What stories does your body want to tell? #2



(Trigger warning — suicidal thoughts) 

Okay, let’s go to some really painful places.

I started doing selfies at what was possibly the most miserable time of my life. I remember only because when I look back on my Instagram account, these are among the earliest posts; and also because I never fail to think, “Oh, look how thin I was there.” (I’ll go into what this thinness means below)

Seeing photos of my thinner self still, today, pulls up feelings of shame. I feel conflicted and shameful about how much ‘better’ I looked then, how much larger I am now, and how hard it would be for me to get back to that size. I see the protruding collarbone and my very pointed chin in this photo and instantly wish I could get back to being that thin — this wish is a default setting. We are told “Thinner is better”, so this is the beauty-compass that I am somehow always oriented towards, in spite of all the work I am doing around body acceptance and beauty ideals.

But here’s the other — more real, more conflicted — story behind this photo. I was thin, but I was also incredibly unhappy. I had come out of a nervous breakdown where I had collapsed and hid myself away in a room for 3 weeks; I was on a weird mixture of Chinese medicine, anti-depressants, Xanax and Dormicum which I would take at regular 8-hour intervals, so I could just keep sleeping. It was just easier to be asleep, to close your eyes and go away to a quiet place where you didn’t have to deal with all the painful stuff.

I remember precisely what it was like to wake up those few months after that breakdown, around the time this photo would have been taken. I look at my eyes here and I remember how exhausted I was feeling. I feel, all over again, the dread for the day ahead, the painful, sluggish effort of having to make it through the next 20-whatever hours. I went to bed every night hoping I wouldn’t wake up the next morning. This was a time I would spend whatever free moments I had Googling how much Xanax I needed to take to get myself into a coma without dying (I wasn’t quite brave enough to want to die). I was “glamourously thin” then, and so, the equation is that I should have been happy. But all I wanted to do was get sick enough to check myself into a hospital and shut myself away from the world so I wouldn’t have to see or talk to anyone. Since I couldn’t do that, I would, instead, squirrel myself away into a quiet corner with a friend and cry and cry and cry into a cup of tea. I have never known sadness like I did then — this utter paralysing despair. And I know it all sounds horribly dramatic but this was how it was.

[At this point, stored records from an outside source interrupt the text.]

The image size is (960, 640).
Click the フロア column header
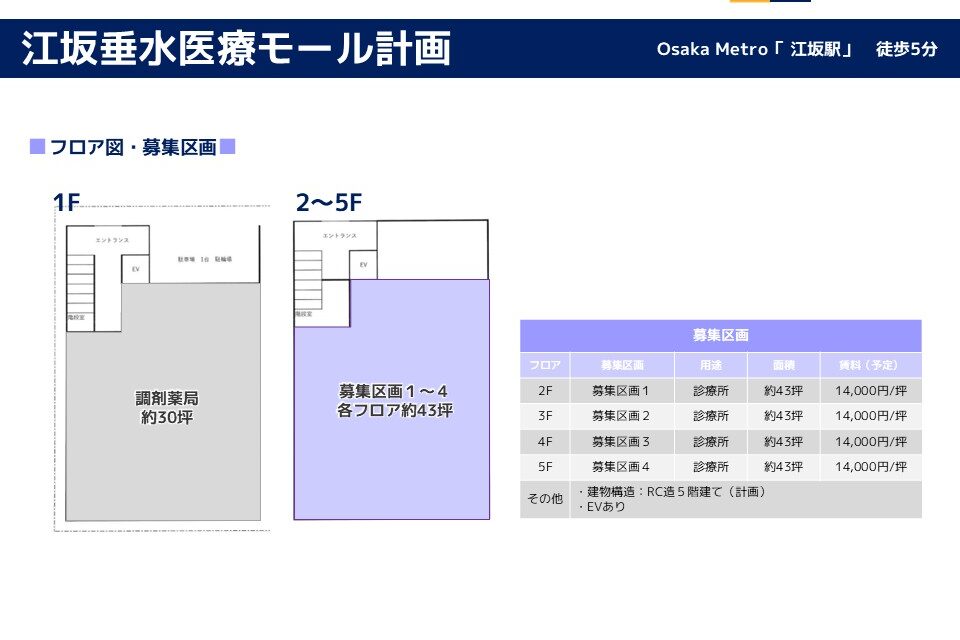click(545, 366)
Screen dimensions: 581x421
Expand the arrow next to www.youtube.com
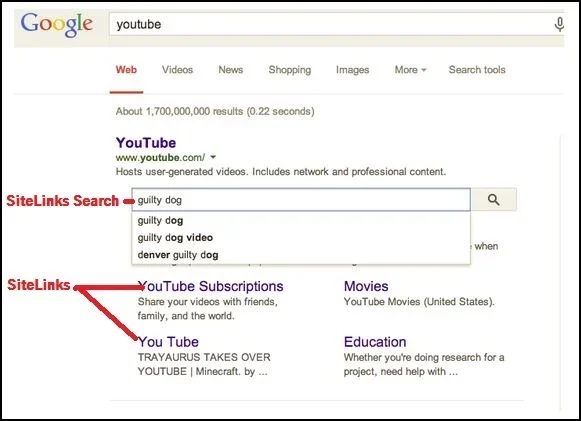tap(213, 157)
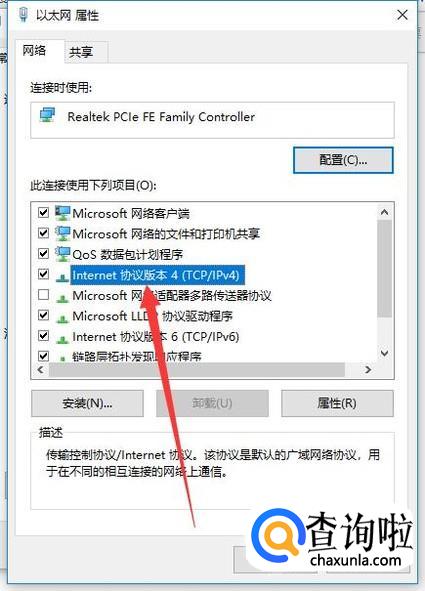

So yes, I looked my physical best. I fit into everything beautifully. My hair was a perfect bob. My cheekbones and my chin were chiselled. My collarbone stuck out at the right angels. But absolutely no other part of me was well. The beauty-compass in me may still orientate itself towards a desire to be “that slim” again; but the happiness-compass in me veers equally strongly away from that place because it remembers everything else that had come with being there.

I know it’s an obvious thing to say that you never know what’s going on in a person’s life; that it’s silly to look at someone (even if it’s just yourself) and think their life must be great because they look good / are in great shape / lost loads of weight or whatever other bullshit standards we equate with goodness. But truly — I never feel it more acutely than when I see old photos of myself: how gorgeously size-10 I was then, but also how desperately filled up with misery I was.

I still look at these photos to remember (in a sort of masochistic way) what there is to be glad for right now — whatever I look like and however my body wishes to be. Because hey, it’s a lot happier these days. And that’s okay.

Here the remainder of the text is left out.